Any species of fruit as it is found in ‘nature’ can be cultivated. Two years ago, I grew a wild tomato from the Everglades that produced a tomato the size of a pea. It tasted like a tomato but was constructed like an asteroid with a spikey seed center and a few layers of red fruit cells. It was the “off gassing” of flavor barely detectable by the human palate that leaves you wanting more. This seed-selection has little to do with the cultivated fruit that we know as tomato. I did the same experiment with a wild tomato from the Galapagos Islands. They never turned red and were hard as nails into October. Imagine if you were introduced to the tomato fruit from these seed sources. Today is another story where huge fields of selected seedlings are grown from seeds that are stable enough to generate delicious fruit.

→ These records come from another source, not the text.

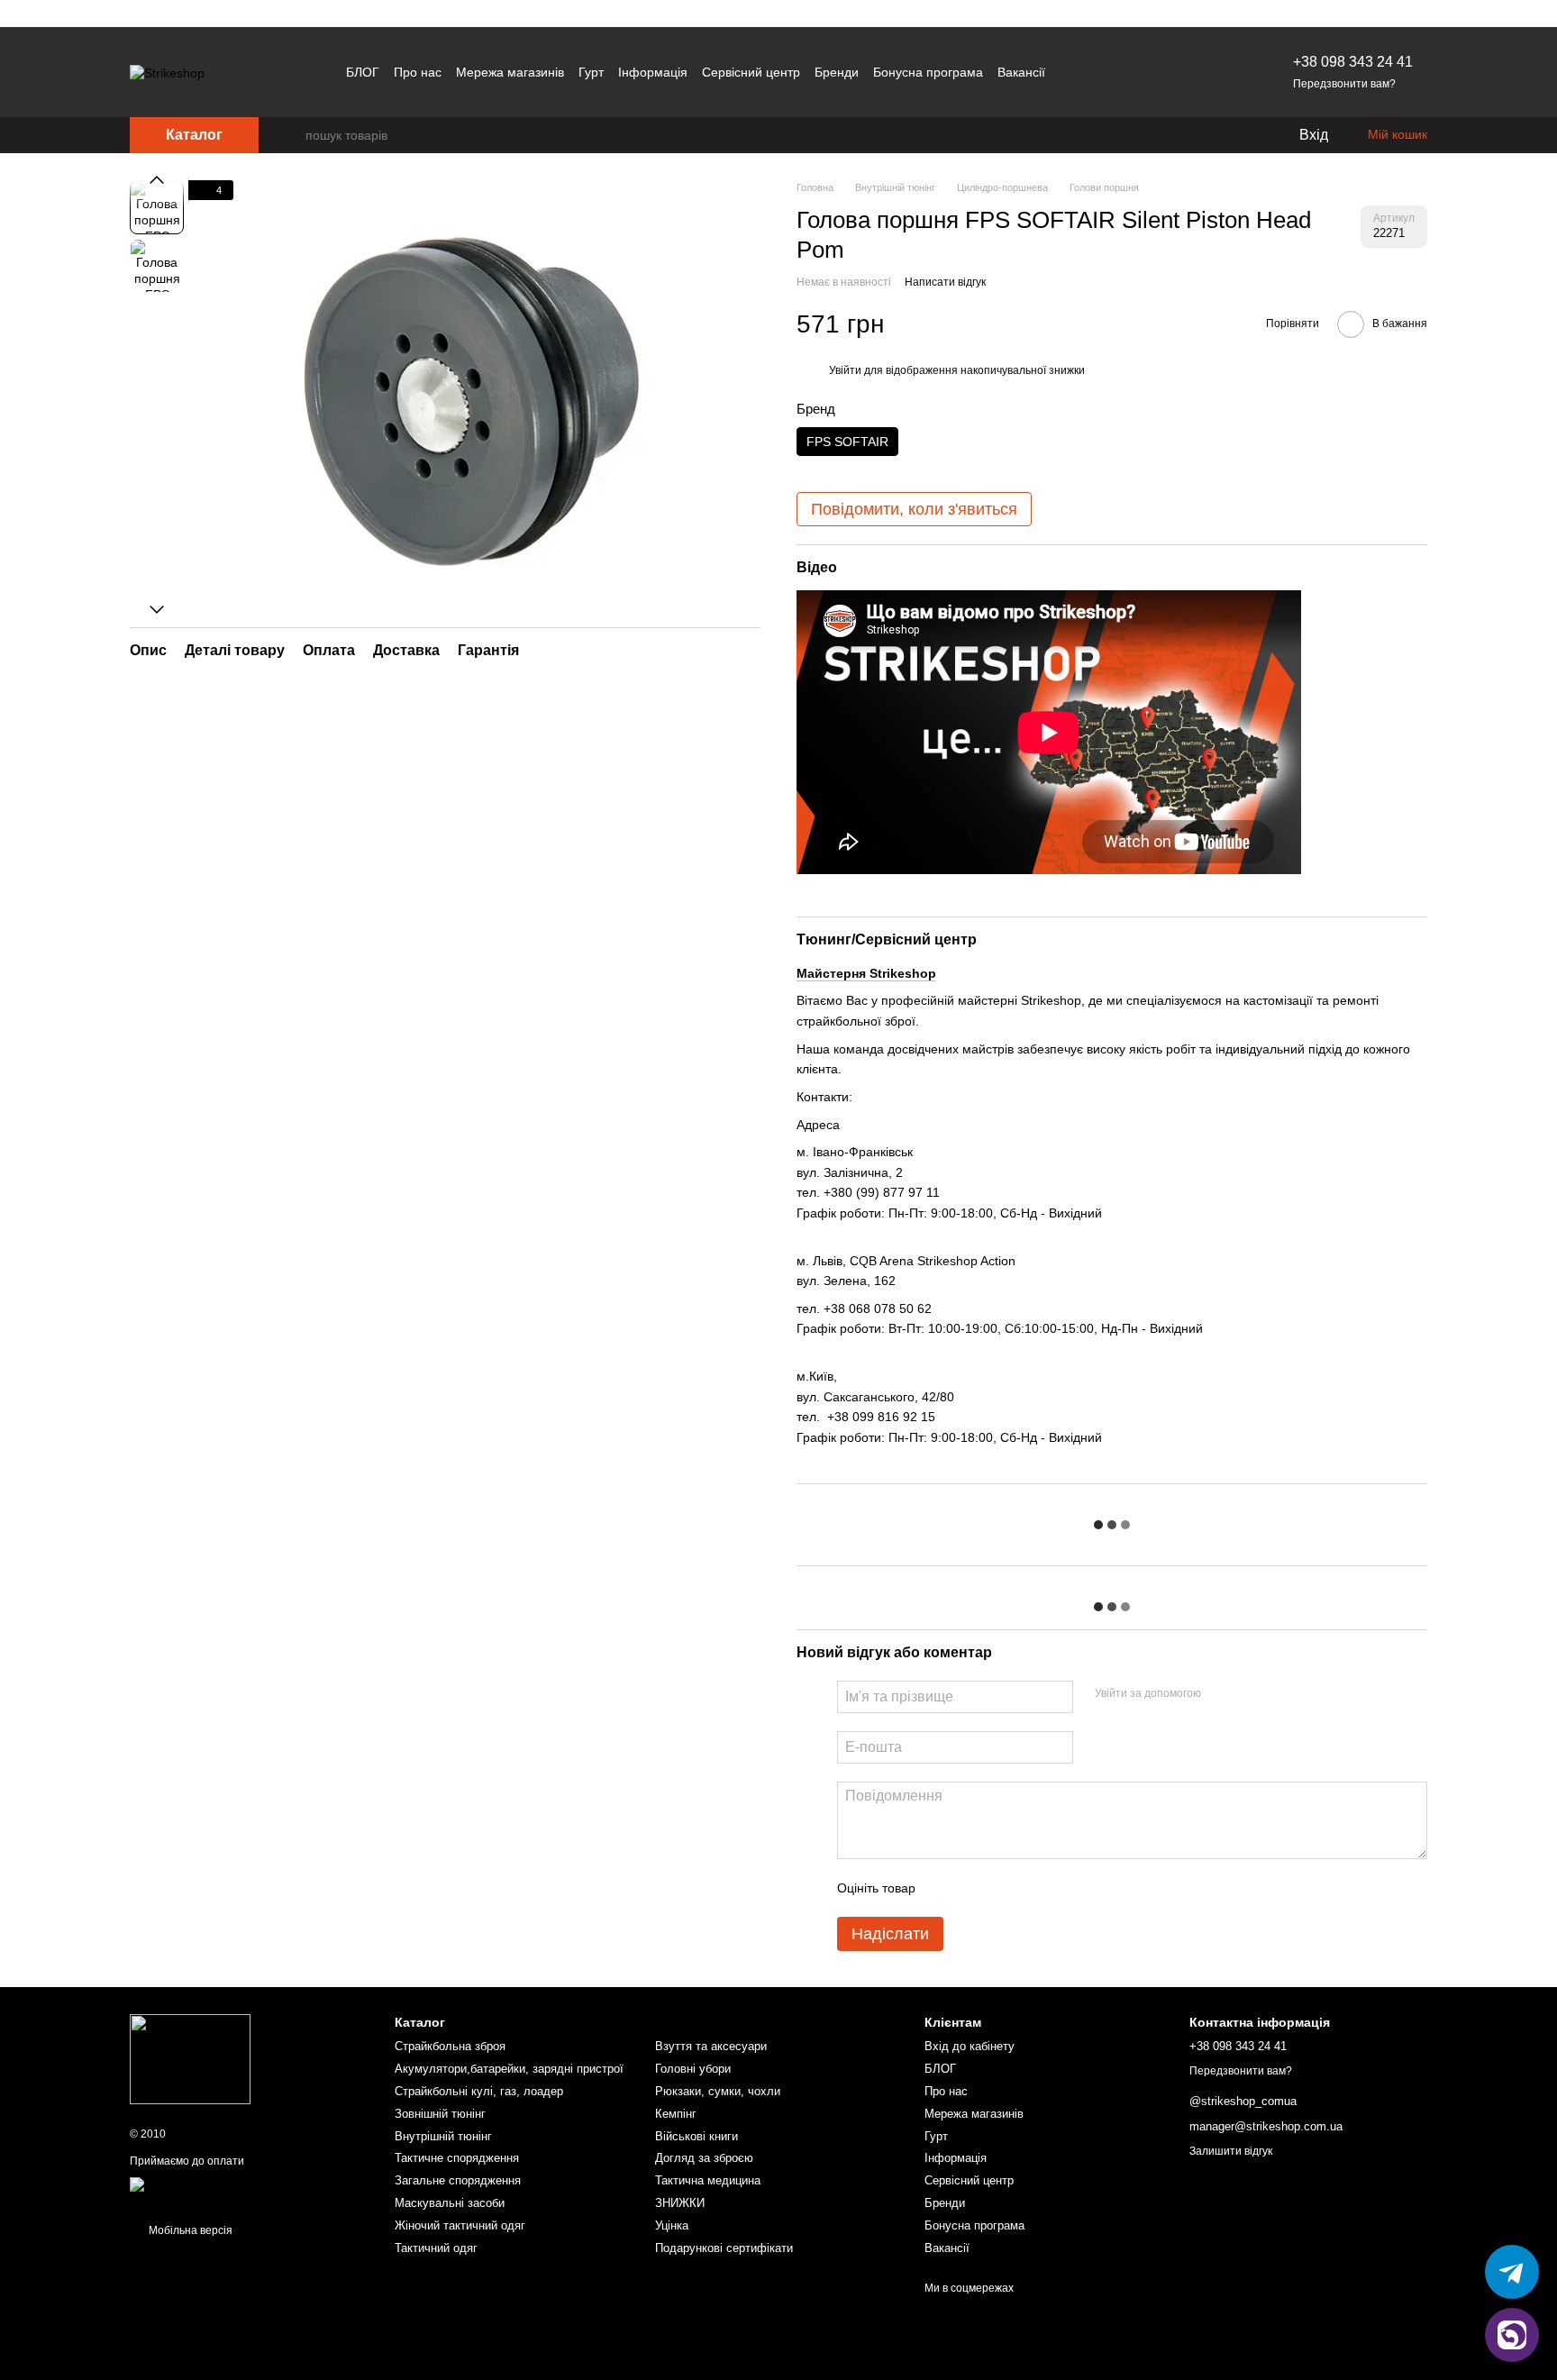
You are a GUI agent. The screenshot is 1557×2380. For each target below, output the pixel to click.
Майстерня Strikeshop (866, 973)
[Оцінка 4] (1031, 1888)
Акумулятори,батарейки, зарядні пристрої (509, 2068)
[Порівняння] (1211, 135)
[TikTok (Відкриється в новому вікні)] (1113, 72)
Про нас (418, 72)
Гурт (591, 72)
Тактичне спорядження (457, 2158)
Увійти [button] (845, 370)
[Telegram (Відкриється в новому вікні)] (1092, 72)
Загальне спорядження (458, 2180)
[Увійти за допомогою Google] (1250, 1694)
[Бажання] (1247, 135)
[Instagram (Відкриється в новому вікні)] (1070, 72)
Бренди (837, 72)
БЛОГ (362, 72)
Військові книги (696, 2136)
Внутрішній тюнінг (443, 2136)
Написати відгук (945, 282)
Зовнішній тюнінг (440, 2113)
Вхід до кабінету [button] (969, 2046)
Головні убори (693, 2068)
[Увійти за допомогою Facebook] (1221, 1694)
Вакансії (1021, 72)
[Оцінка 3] (1002, 1888)
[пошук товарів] (291, 135)
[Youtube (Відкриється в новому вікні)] (1135, 72)
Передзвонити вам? (1344, 84)
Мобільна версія (189, 2230)
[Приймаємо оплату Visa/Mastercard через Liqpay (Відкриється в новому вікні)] (249, 2190)
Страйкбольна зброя (450, 2046)
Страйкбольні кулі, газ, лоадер (479, 2091)
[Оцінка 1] (945, 1888)
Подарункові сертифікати (724, 2248)
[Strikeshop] (190, 2058)
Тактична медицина (707, 2180)
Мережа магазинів (510, 72)
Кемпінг (676, 2113)
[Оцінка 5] (1060, 1888)
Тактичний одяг (436, 2248)
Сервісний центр (751, 72)
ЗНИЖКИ (680, 2203)
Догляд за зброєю (704, 2158)
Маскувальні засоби (450, 2203)
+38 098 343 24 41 (1353, 61)
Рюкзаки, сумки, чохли (717, 2091)
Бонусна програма (928, 72)
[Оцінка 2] (974, 1888)
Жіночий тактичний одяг (460, 2225)
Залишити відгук (1230, 2151)
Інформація (652, 72)
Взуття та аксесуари (711, 2046)
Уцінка (671, 2225)
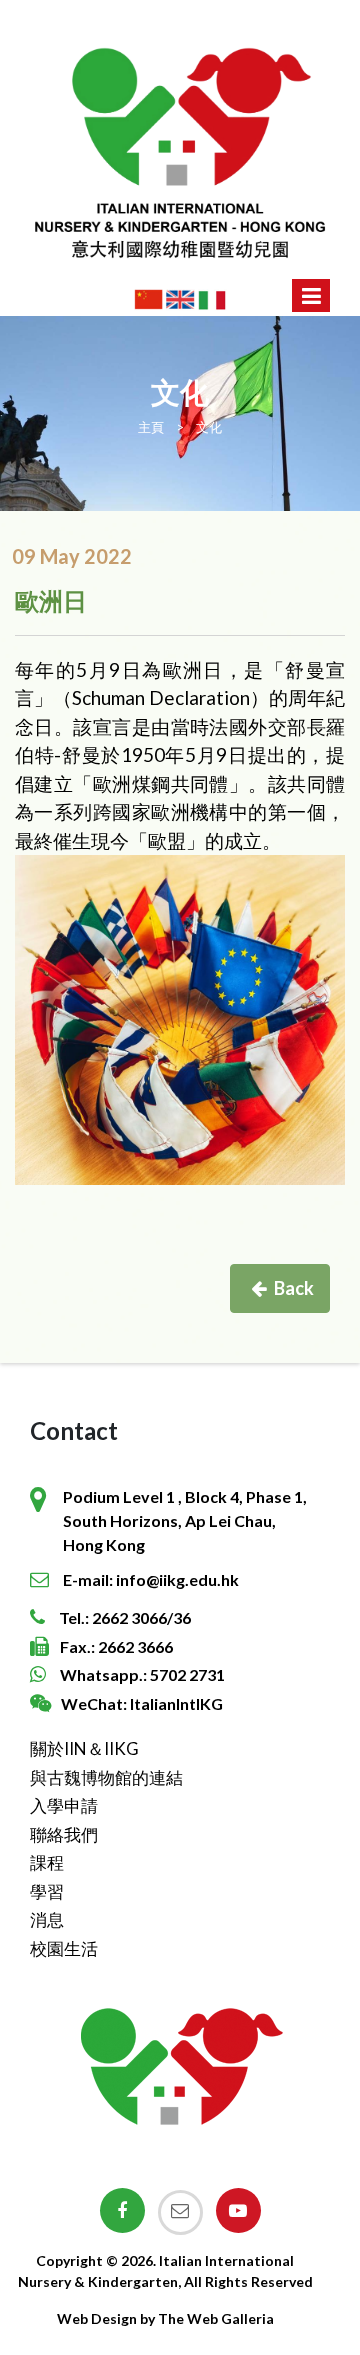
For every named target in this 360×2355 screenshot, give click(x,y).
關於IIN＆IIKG (84, 1748)
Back (294, 1288)
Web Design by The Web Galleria (165, 2318)
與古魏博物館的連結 (106, 1777)
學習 (47, 1891)
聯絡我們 (64, 1834)
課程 (47, 1862)
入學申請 (64, 1805)
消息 (47, 1919)
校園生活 (64, 1948)
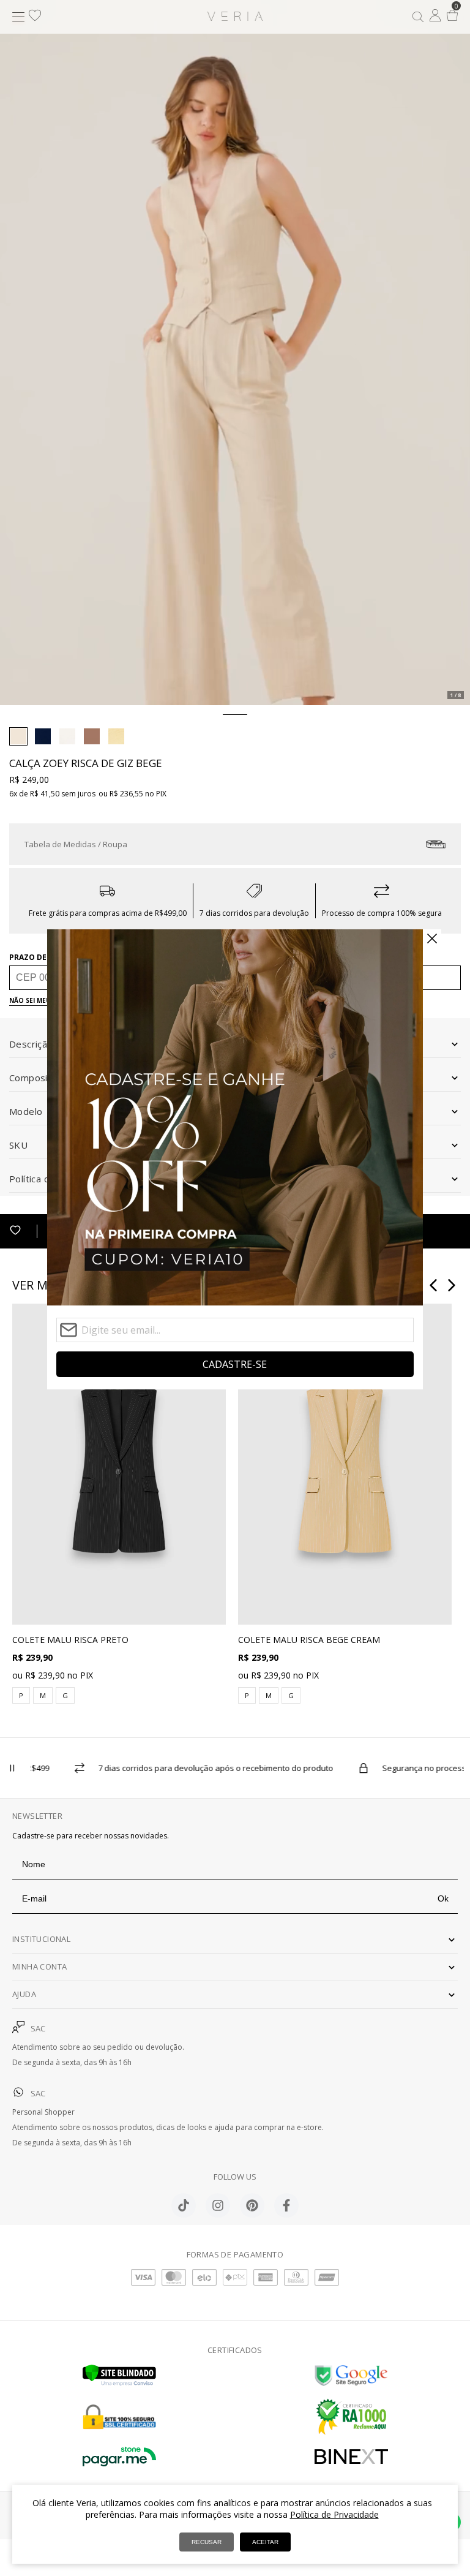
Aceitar (265, 2542)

The wild beach plum is bit like the Galapagos of tomatoes. It sounds cool but is it practical to grow and what are you going to do with it? The difference is the wild beach plum is already delicious as it is found in the wild. No selection needs to be done. Like a commercial tomato, you could easily grow wild plum seedlings and continue its progeny without employing the cultivar-based system of fruit growing. It is stable. It is delicious prepared a certain way and it is super productive in most types of environments that lack an actual farmer. This is the beauty of the wild beach plum which generated a lot of beautiful populations at my farm. A few seed selections proved to be fruitful in the process of discovery.

The above image is one of the first beach plum seedlings grown in my open field using prolific fruiters selected from populations I was growing for the nursery trade. In the process of doing that, I noticed it was quite common to see flowering on young one and two year old plants. (The first ratio from wild plants was 1-3 plants per 1000 seedlings.) I would tag these plants and carry them out one by one to my hillsides devoid of any trees at the time. The pasture was thick with grass still and I would use cellulose and polyethylene mulch mats. The plants grew very nicely in these locations on my sandy low organic soils. As time went on and I grew successive generations from these plants from seeds and they too were very productive. They had a more compact structure much like the Nana evergreens that people use around their homes. From seed the progeny also carried those traits in greater numbers than before. I sent seeds around the world to share in my discovery at the time. It was much in demand because of its precocity and heavy bearing.
What did not work so well was my employment of an idea of using seedlings in commercial fruit production. It was a success in my retail trade in people’s backyards with a few plants or rows of them here and there. It was without a doubt one of the most celebrated fruits for jam production and fresh eating by homeowners across many zones of growing. They flower very late, missing frosts. They resisted insects and diseases and are super productive without spray. The wholesale deployment of a wild plum like tomato did not fly. It fell into the native camp a few times along with researchers who work with stone fruits. I was hoping for more of a farmer-led coalition and done from seed. The lone plum out in the field reminded me it only takes one to make it happen. Yet that did not happen either in the beach plums range or outside of it as a stand alone orchard or planting of some sort.


The graft unions of beach plums are short lived. The trunk itself is replaced roughly every 10 years as it breaks down, and new sprouts are formed from the roots. For this reason, I contacted another nursery to root the plants. He did find a way to do that, but it was not published so the secret lies with the nursery owner who has since passed on. Let’s face it, there is no farmer for the beach plum but from seed it also has a super power on its own without a human champion. It attracts people to harvest and use it the same way wild blueberries are still harvested. You plant them in public areas-locations in poor soil, uncared for on state land with denuded hillsides, open fields with little vegetation. (Not to mention land owned by the people of that state or federal land.) There are rocks. There is sand. The few trees that grow there are stunted. The soil is naturally acidic in nature. The growing climate is short and unpredictable. The frosts are late. This is ideal location for the beach plum. There it will flourish in this farmerless field. It acts as a germplasm repository, healthy food, social attraction while providing a wild harvest of delicious fruit high in vitamins and minerals. Maybe at first we will still view it as the Galapagos of fruits. I hear freedom ringing. It is small and powerful and has places to go far outside its historical range.